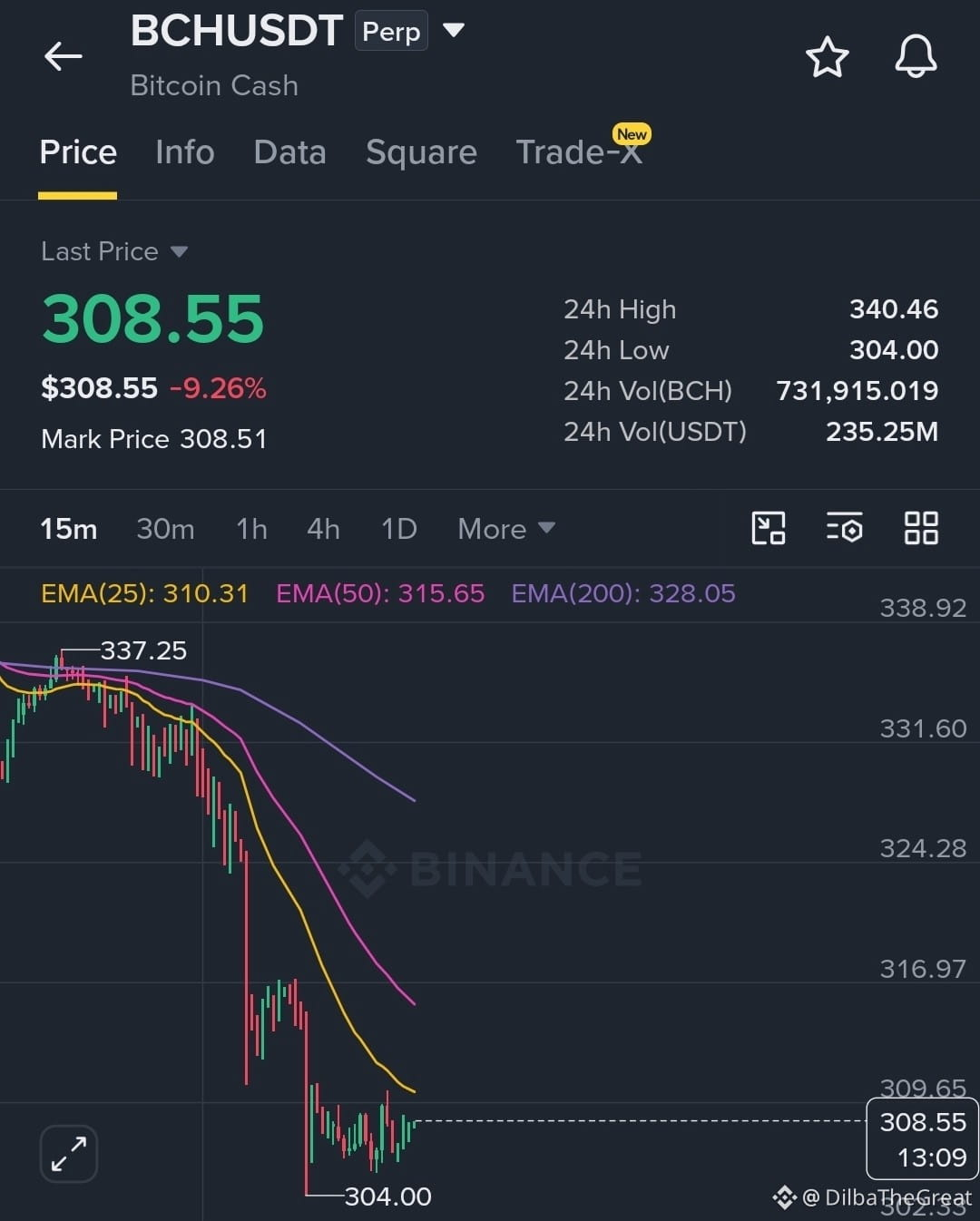Tap the EMA(25) indicator label
The height and width of the screenshot is (1221, 980).
(x=144, y=593)
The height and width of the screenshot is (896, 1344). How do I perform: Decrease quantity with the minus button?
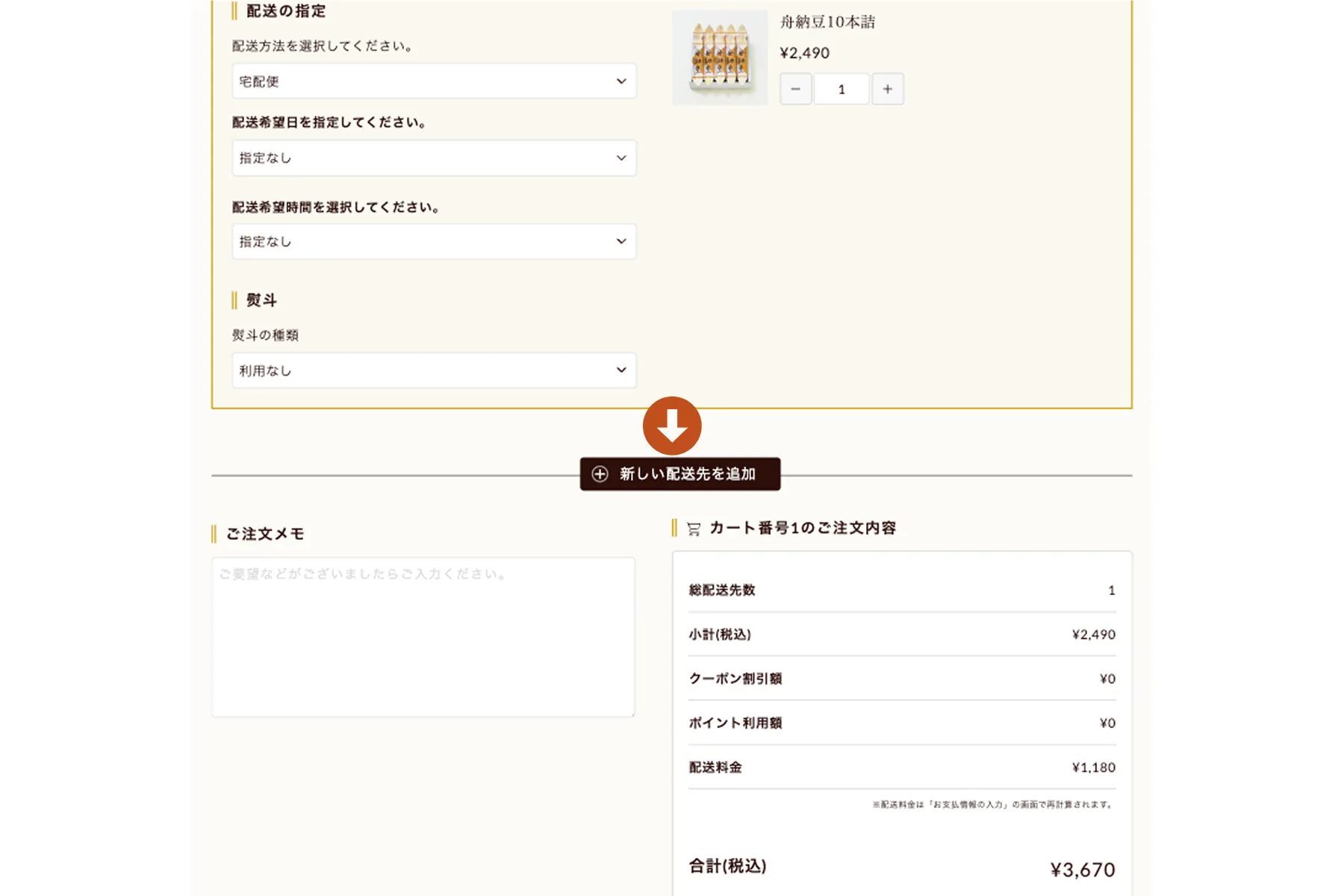coord(796,90)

------------------------------------------------

The task requires restating verbatim the lines from the one that holds "The height and width of the screenshot is (896, 1344)." through the end of the listing, both ends counted, and no pictures.

The height and width of the screenshot is (896, 1344). How do I perform: Decrease quantity with the minus button?
coord(796,90)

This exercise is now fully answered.